L’effetto sul Pil.  I consumi si confermano dunque la componente più debole della domanda interna italiana: nello stesso periodo gli investimenti sono aumentati dell’1,9% e le esportazioni dell’1%. Lo stop dei consumi deve essere considerato la vera emergenza dell’economia italiana, e che si traduce in una perdita netta di Pil: recuperare le dinamiche del 2016-17, consentirebbe di recuperare lo 0,5% di crescita dell’economia italiana.

Prospettive deboli, no ad aumenti IVA.  Il 2020 dovrebbe vedere un miglioramento, ma lieve: si stima una variazione finale dei consumi del +0,5%, sostenuta sempre principalmente dai servizi. In questo contesto, è assolutamente da scongiurare l’aumento dell’IVA: come più volte segnalato da Confesercenti, l’intervento avrebbe un costo insostenibile per le famiglie, il cui potere d’acquisto subirebbe una decurtazione di 18 miliardi nell’arco di un biennio.

Lo stop dei consumi ha un forte impatto sul commercio: già chiudono 14 negozi al giorno, ed il bilancio potrebbe peggiorare ancora”, commenta la Presidente di Confesercenti Patrizia De Luise. “Un problema per le Pmi ma anche per la crescita: i consumi valgono il 60% del Pil, se non ne ripristiniamo uno stabile sentiero di crescita non usciremo dalla stagnazione.

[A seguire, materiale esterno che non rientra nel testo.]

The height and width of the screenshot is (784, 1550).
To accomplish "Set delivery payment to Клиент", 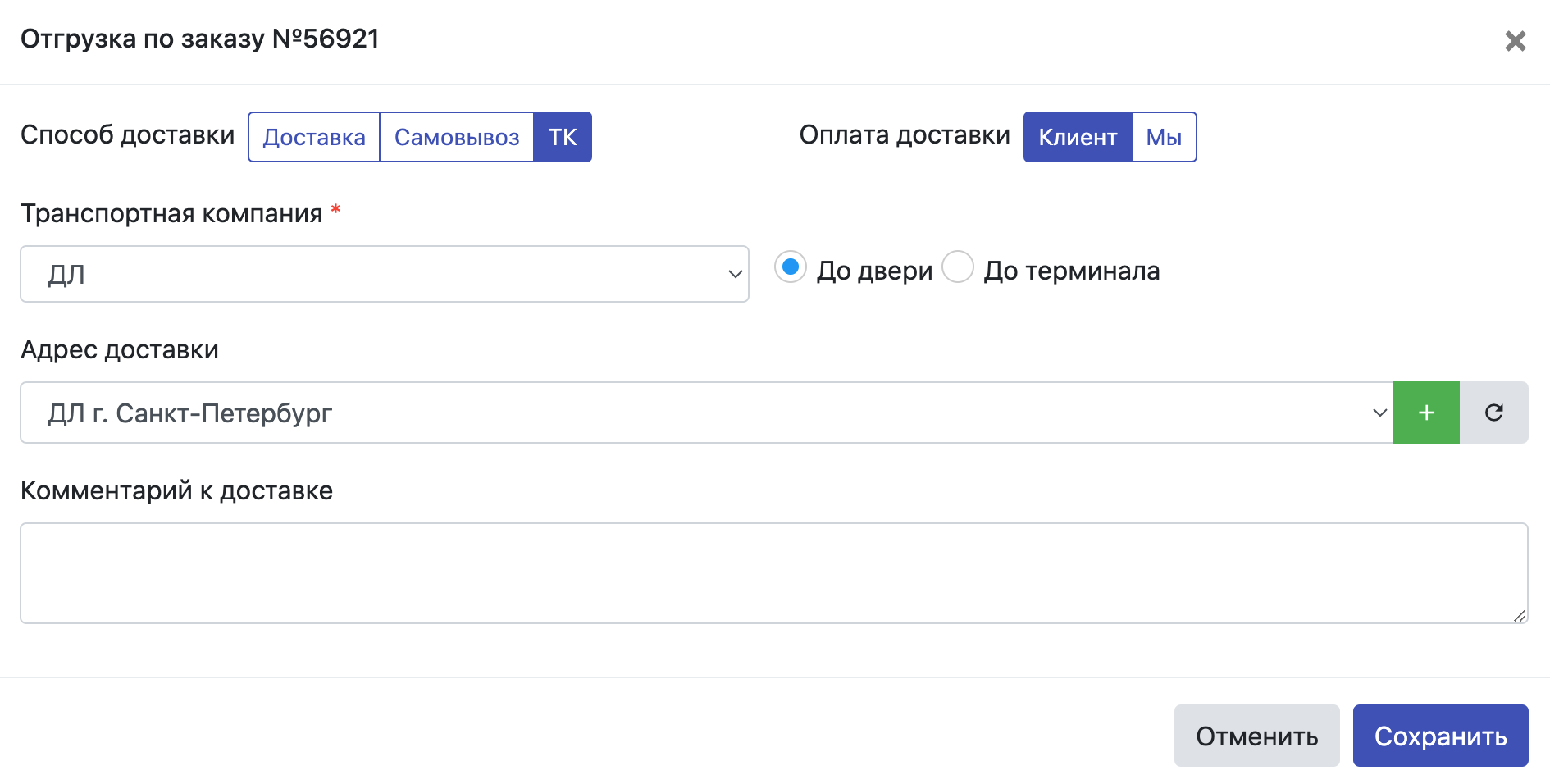I will tap(1078, 137).
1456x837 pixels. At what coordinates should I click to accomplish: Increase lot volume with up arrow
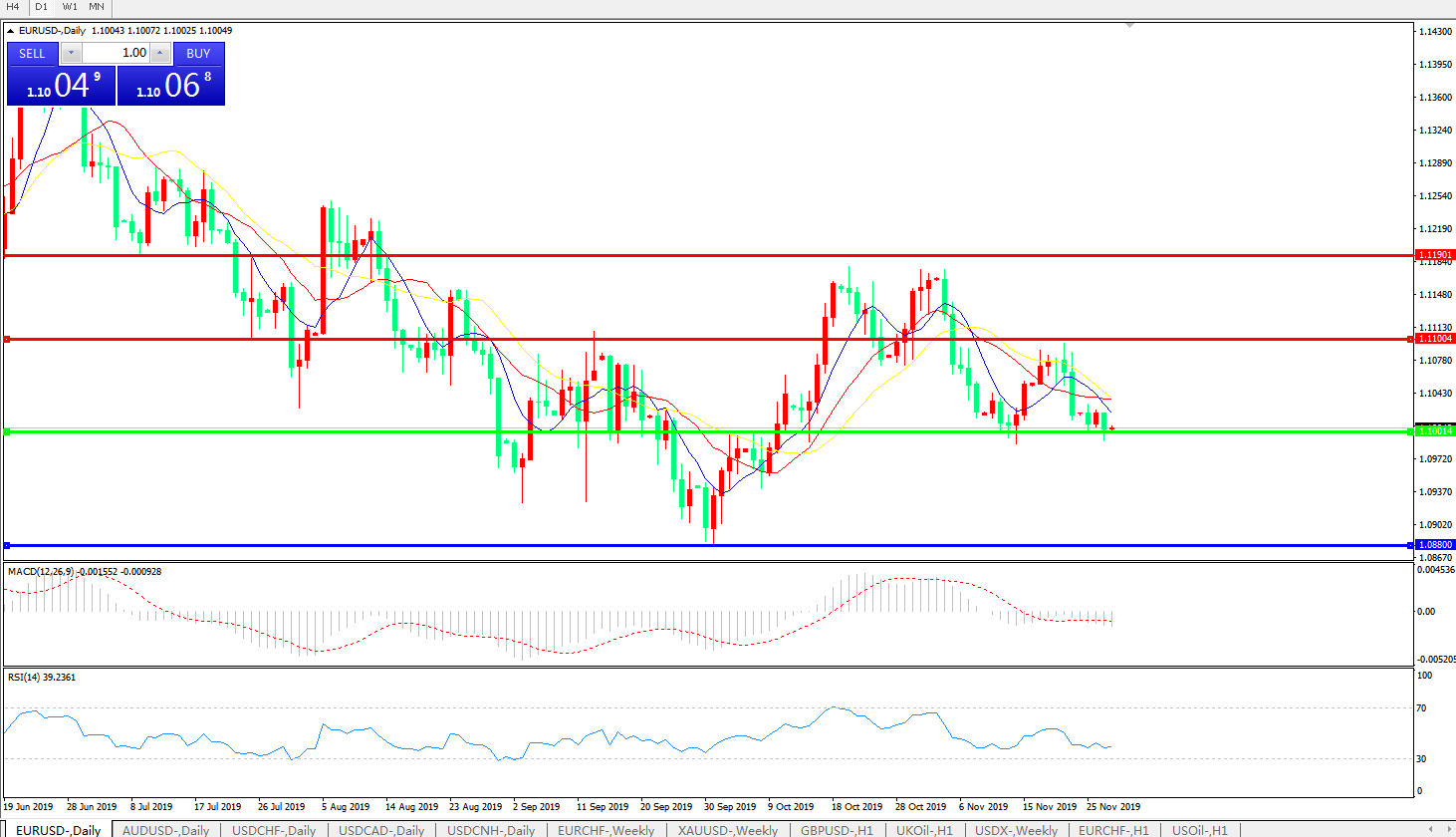[160, 53]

La spesa delle famiglie deve tornare al centro della politica economica”.

Gli spazi ci sono – continua De Luise –: la minore spesa per interessi vale un tesoretto di 6,5 miliardi di risparmi già dal prossimo anno. Bisogna usare queste risorse per scongiurare gli aumenti IVA: è il primo passo necessario per tamponare la frenata della spesa degli italiani. Diciamo no anche ai ritocchi selettivi delle aliquote: abbiamo bisogno di un taglio delle tasse, non del loro ennesimo aumento mascherato. Sì, invece, alla riduzione del cuneo a vantaggio dei lavoratori. Ma senza scambi con l’Iva: la riduzione delle tasse sui redditi si deve accompagnare al congelamento degli aumenti, non essere da questi finanziata”.